◆ DIRECTIONS:
- a) Write out the passage of the book-birth blog post exactly, everything from "The Birth of" down to "Hope for Infertility.".
- b) Continue the blog post about publishing a book from where it stops.

The Birth of a Book
Some of you may be a long time subscriber to DUBL or a new comer. Either way, have you ever shopped through our Store Page? If so, you might have seen this book. I have a few products for sale, some hand-crafted cards and coffee sleeves, along with two books with this being one of them, Dancing Upon Barren Land – Prayer, Scripture Reflection & Hope for Infertility.
For the most part I try not to use this blog space to “advertise”, however, for this post I am.
So bear with me for a moment.
Even though I’ve never experienced physical birth before, I liken the publishing of a book to birth. A woman BIG and pregnant. Like me, being BIG and pregnant with an idea to create a Christian resources for others hurting through infertility. Like a woman experiencing labor, writing a manuscript can feel like you’re in labor. Either hard contractions, quick or intense or like a long drawn out labor. The latter was the case for me.

◆ SUPPLIED INFORMATION:

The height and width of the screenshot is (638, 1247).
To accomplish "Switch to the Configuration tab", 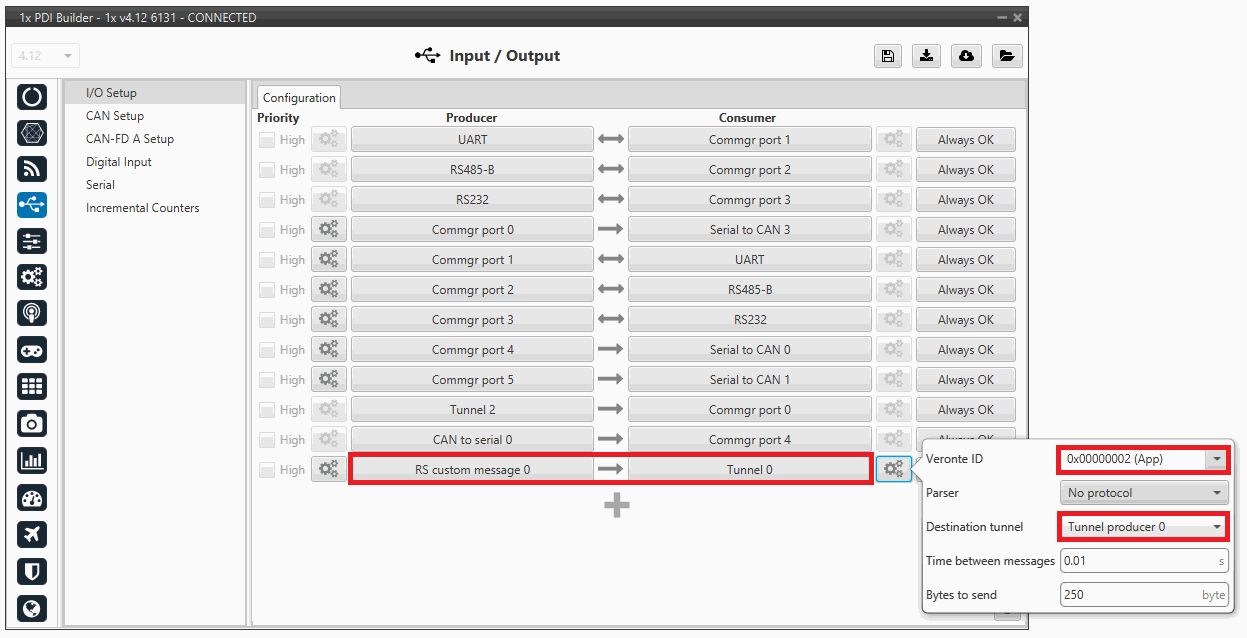I will tap(299, 98).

◆ RESPONSE LIST:
- a)
The Birth of a Book
Some of you may be a long time subscriber to DUBL or a new comer. Either way, have you ever shopped through our Store Page? If so, you might have seen this book. I have a few products for sale, some hand-crafted cards and coffee sleeves, along with two books with this being one of them, Dancing Upon Barren Land – Prayer, Scripture Reflection & Hope for Infertility.

- b)
For years I always wanted to write and provide a Christian resource for those grieving through infertility like myself. I felt like there were very few, if any resources available in the market regarding infertility. Especially from a Christian standpoint 15+ years ago when I was in the thick of my infertility journey.
It took me several years to write the book. Hence, the analogy of a woman in long labor giving birth to a child. I am not a fast writer by any means. It takes me awhile to get it all out. I don’t like to write for the sake of filling up copy on a page (including this blog space). Truly, I need to feel it before I hit publish.
Some women, when in labor, choose to have a midwife. I had one during the writing process. Her name is Karen Porter. She was (is) a my editor, creative inspirer with ideas and mentor throughout the writing process. She could see things in me, where I couldn’t. She would challenge me to add this or that in the books’ creation.
So I did.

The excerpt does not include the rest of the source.